▸ **Task details**:
Present every line of the rows below as a numbered list, omitting blank lines and leaving the pictures out.

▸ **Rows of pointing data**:

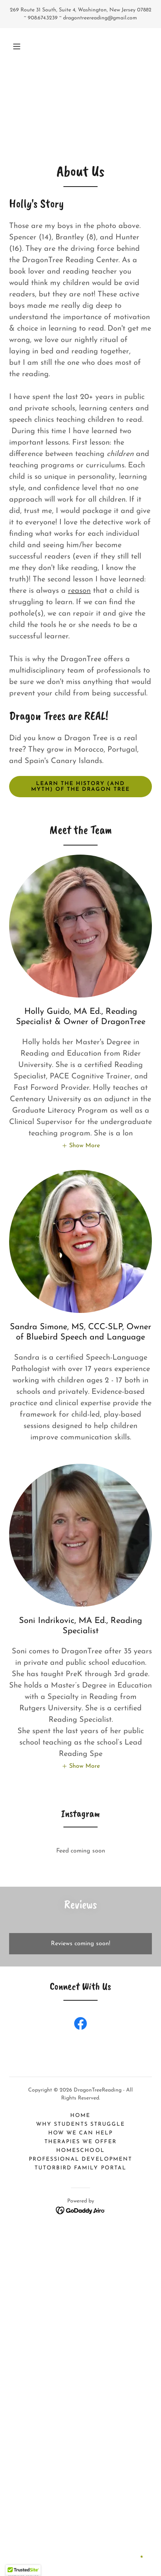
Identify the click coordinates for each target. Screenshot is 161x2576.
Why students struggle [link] (80, 2124)
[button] (16, 46)
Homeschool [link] (80, 2150)
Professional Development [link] (80, 2159)
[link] (80, 2025)
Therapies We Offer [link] (80, 2142)
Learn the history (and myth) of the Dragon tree (80, 786)
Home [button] (80, 2115)
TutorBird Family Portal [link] (80, 2168)
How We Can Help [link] (80, 2133)
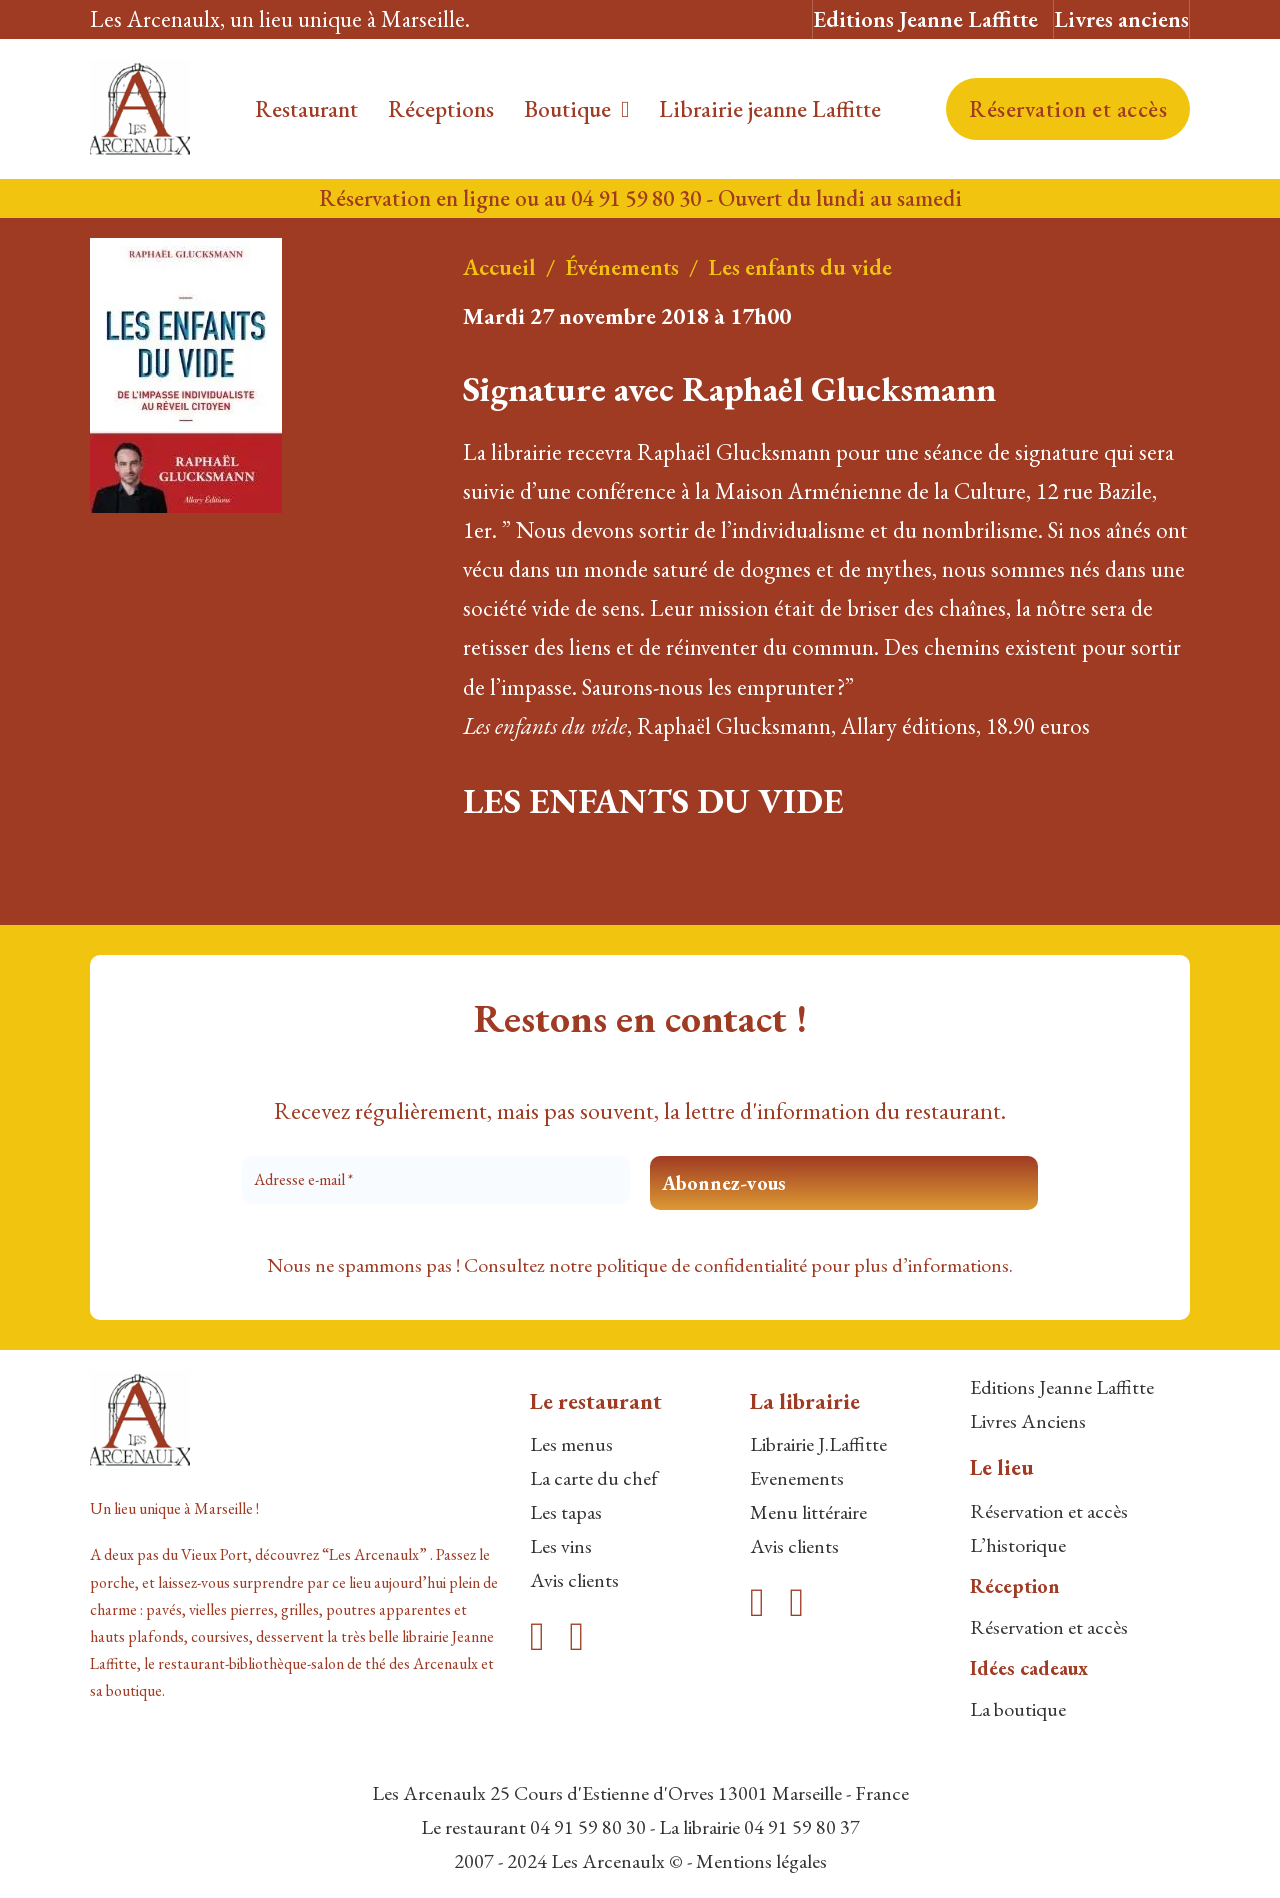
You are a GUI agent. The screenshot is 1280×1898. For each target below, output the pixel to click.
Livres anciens (1121, 19)
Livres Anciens (1028, 1421)
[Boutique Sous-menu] (625, 109)
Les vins (561, 1546)
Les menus (571, 1444)
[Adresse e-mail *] (436, 1180)
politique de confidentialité (701, 1265)
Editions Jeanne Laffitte (925, 19)
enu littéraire (817, 1512)
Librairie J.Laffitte (818, 1444)
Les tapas (566, 1512)
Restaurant (306, 109)
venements (802, 1478)
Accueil (499, 267)
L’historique (1018, 1545)
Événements (622, 267)
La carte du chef (594, 1478)
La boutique (1018, 1709)
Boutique (567, 109)
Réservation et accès (1068, 109)
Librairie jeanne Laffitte (770, 109)
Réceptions (441, 109)
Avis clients (574, 1580)
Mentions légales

▸ **Final answer**:
1. Identify the click coordinates for each target. Screenshot is 161x2576.
2. Why students struggle [link] (80, 2124)
3. [button] (16, 46)
4. Homeschool [link] (80, 2150)
5. Professional Development [link] (80, 2159)
6. [link] (80, 2025)
7. Therapies We Offer [link] (80, 2142)
8. Learn the history (and myth) of the Dragon tree (80, 786)
9. Home [button] (80, 2115)
10. TutorBird Family Portal [link] (80, 2168)
11. How We Can Help [link] (80, 2133)
12. You are a GUI agent. The screenshot is 1280×1898. For each target below, output the pixel to click.
13. Livres anciens (1121, 19)
14. Livres Anciens (1028, 1421)
15. [Boutique Sous-menu] (625, 109)
16. Les vins (561, 1546)
17. Les menus (571, 1444)
18. [Adresse e-mail *] (436, 1180)
19. politique de confidentialité (701, 1265)
20. Editions Jeanne Laffitte (925, 19)
21. enu littéraire (817, 1512)
22. Librairie J.Laffitte (818, 1444)
23. Les tapas (566, 1512)
24. Restaurant (306, 109)
25. venements (802, 1478)
26. Accueil (499, 267)
27. L’historique (1018, 1545)
28. Événements (622, 267)
29. La carte du chef (594, 1478)
30. La boutique (1018, 1709)
31. Boutique (567, 109)
32. Réservation et accès (1068, 109)
33. Librairie jeanne Laffitte (770, 109)
34. Réceptions (441, 109)
35. Avis clients (574, 1580)
36. Mentions légales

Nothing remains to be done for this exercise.